Just output JSON data without explanation, notes or error messages!
Parameters
"""
- count: integer from 0 to 5
- type: one of "Cafe", "Coworking" and "Anticafe"
- region: any city
- sockets: one of "None", "Few" and "Many"
- noise: one of "Quiet", "Medium" and "Noisy"
- size: one of "Small", "Average" and "Big"
- busyness: one of "Low", "Average" and "High"
- view: one of "Street", "Roofs" and "Garden"
- cuisine: one of "Coffee & snacks" and "Full"
- roundclock: one of true and false
In most cases, a perfectly normal JSON response like {count: 5, type: cafe, sockets: many, region: London}
is returned, which can be passed on to a microservice API.
But a text generation model wouldn't be a text generation model if it always responded the same way (even when frozen with temperature=0
). Approximately 10% of the time, it "gets stuck" and adds non-existent parameters or forgets to close the JSON, and a similar repeated request is processed normally.

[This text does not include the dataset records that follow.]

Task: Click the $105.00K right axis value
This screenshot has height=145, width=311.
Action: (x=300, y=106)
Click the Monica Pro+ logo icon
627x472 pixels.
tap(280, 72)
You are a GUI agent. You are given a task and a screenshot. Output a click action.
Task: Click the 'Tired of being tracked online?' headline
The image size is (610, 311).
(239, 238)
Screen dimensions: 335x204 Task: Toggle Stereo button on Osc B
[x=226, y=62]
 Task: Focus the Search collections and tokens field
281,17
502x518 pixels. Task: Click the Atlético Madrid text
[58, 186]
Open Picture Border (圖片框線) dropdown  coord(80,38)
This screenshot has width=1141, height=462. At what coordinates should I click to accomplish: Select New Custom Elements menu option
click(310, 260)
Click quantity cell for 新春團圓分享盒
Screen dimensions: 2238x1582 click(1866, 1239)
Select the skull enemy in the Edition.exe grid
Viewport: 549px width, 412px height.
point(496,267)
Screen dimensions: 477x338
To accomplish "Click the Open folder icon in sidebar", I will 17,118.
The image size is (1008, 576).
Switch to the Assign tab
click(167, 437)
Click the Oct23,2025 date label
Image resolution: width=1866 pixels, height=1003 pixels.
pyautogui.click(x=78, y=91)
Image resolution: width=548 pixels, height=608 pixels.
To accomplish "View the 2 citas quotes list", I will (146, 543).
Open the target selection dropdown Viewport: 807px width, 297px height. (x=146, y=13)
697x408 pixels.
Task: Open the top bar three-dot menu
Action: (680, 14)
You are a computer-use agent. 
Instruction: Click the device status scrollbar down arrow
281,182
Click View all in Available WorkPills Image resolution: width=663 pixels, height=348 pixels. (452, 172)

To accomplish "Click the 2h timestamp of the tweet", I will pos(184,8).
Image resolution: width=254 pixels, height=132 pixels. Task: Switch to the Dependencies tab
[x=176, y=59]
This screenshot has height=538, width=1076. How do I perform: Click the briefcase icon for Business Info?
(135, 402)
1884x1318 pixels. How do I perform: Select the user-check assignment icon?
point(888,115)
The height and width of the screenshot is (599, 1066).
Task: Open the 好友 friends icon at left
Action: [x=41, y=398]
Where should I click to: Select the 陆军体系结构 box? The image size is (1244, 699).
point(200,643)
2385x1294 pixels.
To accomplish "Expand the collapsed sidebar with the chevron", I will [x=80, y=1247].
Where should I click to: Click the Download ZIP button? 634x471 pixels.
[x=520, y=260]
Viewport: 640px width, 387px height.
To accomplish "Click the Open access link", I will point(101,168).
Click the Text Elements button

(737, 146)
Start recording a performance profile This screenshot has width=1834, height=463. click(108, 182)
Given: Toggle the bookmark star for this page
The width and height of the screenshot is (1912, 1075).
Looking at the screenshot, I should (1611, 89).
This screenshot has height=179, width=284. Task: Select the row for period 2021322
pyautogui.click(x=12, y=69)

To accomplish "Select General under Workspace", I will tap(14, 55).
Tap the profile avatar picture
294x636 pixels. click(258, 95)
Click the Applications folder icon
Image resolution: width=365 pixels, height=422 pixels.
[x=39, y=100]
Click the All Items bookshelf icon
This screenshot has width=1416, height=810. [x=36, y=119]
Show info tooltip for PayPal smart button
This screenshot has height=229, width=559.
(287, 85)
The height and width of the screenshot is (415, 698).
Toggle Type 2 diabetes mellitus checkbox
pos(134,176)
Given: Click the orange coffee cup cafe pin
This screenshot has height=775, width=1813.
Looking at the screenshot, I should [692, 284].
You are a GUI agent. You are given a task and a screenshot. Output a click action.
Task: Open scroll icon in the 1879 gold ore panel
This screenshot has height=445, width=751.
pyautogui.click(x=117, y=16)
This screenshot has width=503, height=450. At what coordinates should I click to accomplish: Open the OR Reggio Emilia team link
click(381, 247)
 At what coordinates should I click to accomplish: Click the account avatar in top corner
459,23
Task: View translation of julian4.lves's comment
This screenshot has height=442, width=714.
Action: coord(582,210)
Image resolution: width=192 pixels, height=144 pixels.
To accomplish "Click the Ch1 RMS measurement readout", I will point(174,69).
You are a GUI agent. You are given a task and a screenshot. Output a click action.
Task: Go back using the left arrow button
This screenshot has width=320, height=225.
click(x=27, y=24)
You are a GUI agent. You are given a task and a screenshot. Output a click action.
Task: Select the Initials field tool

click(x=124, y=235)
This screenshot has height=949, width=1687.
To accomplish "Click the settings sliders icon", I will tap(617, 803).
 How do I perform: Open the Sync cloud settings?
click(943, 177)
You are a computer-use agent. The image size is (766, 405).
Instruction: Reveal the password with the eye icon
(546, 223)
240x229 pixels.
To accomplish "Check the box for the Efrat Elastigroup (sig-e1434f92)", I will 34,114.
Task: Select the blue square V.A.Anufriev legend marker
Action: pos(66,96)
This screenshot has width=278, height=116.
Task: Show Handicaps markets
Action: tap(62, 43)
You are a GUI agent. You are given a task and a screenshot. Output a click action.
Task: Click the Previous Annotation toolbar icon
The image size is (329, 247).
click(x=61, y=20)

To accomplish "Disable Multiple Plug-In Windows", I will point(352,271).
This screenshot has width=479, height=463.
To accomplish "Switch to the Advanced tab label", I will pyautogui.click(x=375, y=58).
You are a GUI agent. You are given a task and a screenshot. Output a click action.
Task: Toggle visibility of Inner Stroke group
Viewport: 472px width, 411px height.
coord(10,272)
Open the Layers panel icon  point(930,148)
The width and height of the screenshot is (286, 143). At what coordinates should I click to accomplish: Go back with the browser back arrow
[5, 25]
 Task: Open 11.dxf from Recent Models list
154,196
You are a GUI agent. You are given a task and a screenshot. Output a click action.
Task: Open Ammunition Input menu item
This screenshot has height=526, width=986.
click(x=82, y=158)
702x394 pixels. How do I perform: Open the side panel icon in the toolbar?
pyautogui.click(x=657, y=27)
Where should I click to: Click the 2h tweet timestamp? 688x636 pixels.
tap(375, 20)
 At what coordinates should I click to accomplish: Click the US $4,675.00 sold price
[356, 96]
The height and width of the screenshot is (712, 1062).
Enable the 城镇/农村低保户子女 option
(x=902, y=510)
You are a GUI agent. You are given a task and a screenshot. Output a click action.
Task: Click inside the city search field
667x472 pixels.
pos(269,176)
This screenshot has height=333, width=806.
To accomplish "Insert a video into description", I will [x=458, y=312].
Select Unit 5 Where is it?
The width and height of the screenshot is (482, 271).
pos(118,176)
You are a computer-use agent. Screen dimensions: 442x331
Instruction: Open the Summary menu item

It's pointless to fight this, but you can remove non-existent parameters or invalid values by validating the response against the JSON schema, and also suggest that the user ask the bot again.
By the way, the latest gpt-4 model turned out to be "smarter", more predictable, and doesn't add random parameters, but it costs 6 times more. We're waiting for gpt-4-turbo.
You can ask the resulting bot here @WorkplacesDigitalBot, its budget is $10/month until it starts earning on its own, and there's no context saving.